A very interesting review of the issues and challenges to this reform is provided by L.A. Bygrave (University of Oslo) in the recent deliverable “D5.2 A Roadmap for IoT/Cloud/Distributed Sensor Net Privacy Mechanisms” from the Network of Excellence in Internet Science (FP7-288021) published on 30 November 2014.
As described in the “D5.2 Roadmap”, the GDPR will be more detailed and stringent than the Data Protection Directive (DPD), and with 139 recitals and 91 articles (many comprising multiple clauses), the combined immensity and density of the document risks making comprehension of it extremely challenging, even for experts in the field.
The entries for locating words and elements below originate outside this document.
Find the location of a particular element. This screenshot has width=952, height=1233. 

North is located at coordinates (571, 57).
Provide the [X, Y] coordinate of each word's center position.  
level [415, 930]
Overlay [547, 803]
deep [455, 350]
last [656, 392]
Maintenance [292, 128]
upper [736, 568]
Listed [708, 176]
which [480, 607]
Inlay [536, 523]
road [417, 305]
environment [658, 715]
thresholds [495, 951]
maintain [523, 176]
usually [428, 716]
Noteworthy enhancements of current rules include:
- New requirements of ‘data protection by design and by default’—ie an obligation on data controllers to inject data privacy norms into information systems development (art 23; cf DPD art 17);
- A new obligation on controllers and processors to carry out ex ante ‘data protection impact assessments’ of risky processing operations (art 33);
- A new obligation on controllers to notify Data Protection Agencies (DPAs) and data subjects of ‘personal data breaches’ (arts 3 –32);
- Stronger sanctions (art 79);
The proposed regulation also include duties on controllers and processors to document in detail all processing operations under their responsibility (art 28), a general duty of accountability on controllers (art 22) and, in particular cases, duties on controllers and processors to appoint internal ‘data protection officers’ DPOs art 3 .
As is the case with numerous areas of regulatory policy the EU data protection reform is faced with the dilemma of finding a way to provide sufficient prescriptive guidance without unduly compromising normative flexibility in the face of technological change and uncertainty over the direction of that change.
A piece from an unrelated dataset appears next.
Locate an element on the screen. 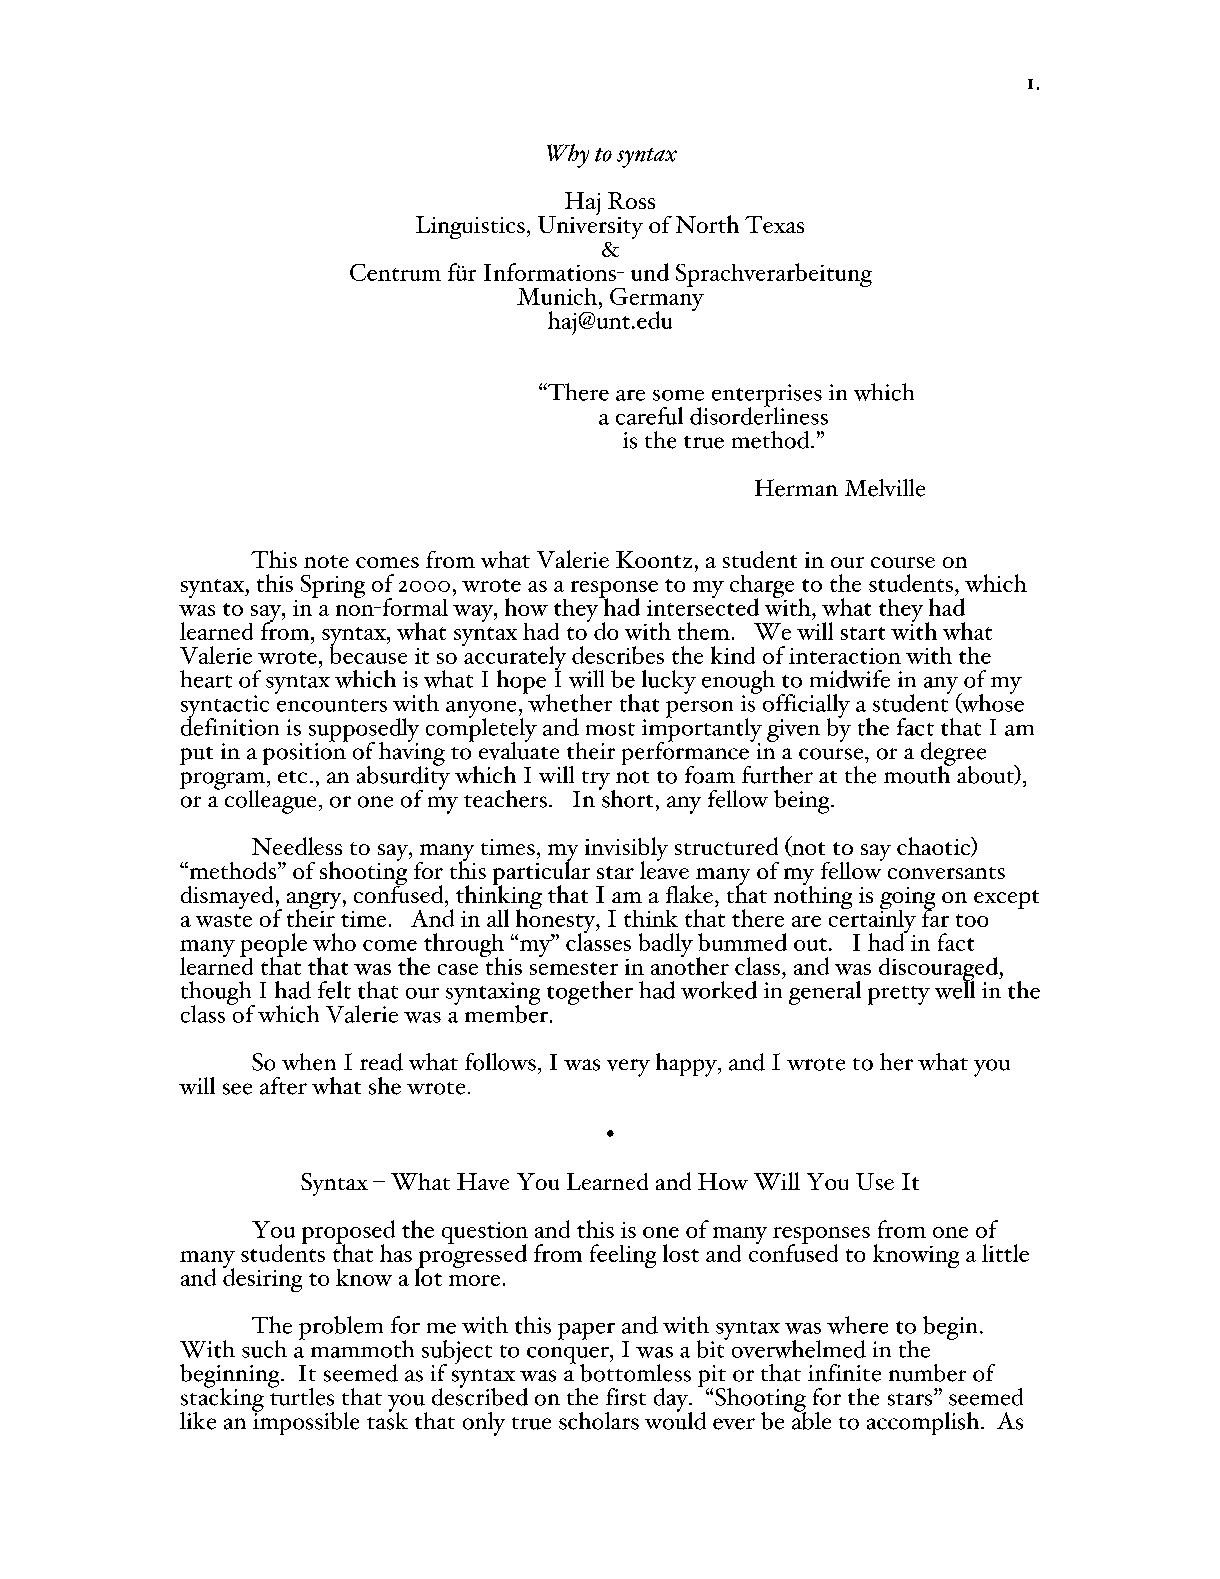 The width and height of the screenshot is (1220, 1579). note is located at coordinates (326, 561).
It will take considerable time before the dust settles around the legislative reform. The process is complex and cumbersome. The European Parliament has endorsed the basic thrust of the Commission’s proposal, albeit with minor exceptions e.g. the Parliament has proposed beefing up the sanctions regime such that fines can reach 5% of a company’s annual worldwide turnover – whereas the Commission has proposed a 2% level). However, the Council of Ministers is still debating its own set of amendments and there are reports of deep splits on central points of the proposal (such as the ‘one-stop shop’ scheme .
To quote Burton, Kuner and Pateraki (2013), ‘The reform is a marathon, not a sprint’. The development of this legislation will undoubtedly see many more twists and turns so, recalling the admonition from Nesta that ‘The coming European Data Protection Regulation is the most important piece of law that no-one has heard of‘, lets add monitoring of the progress of this legislation to our list of new year resolutions for 2015!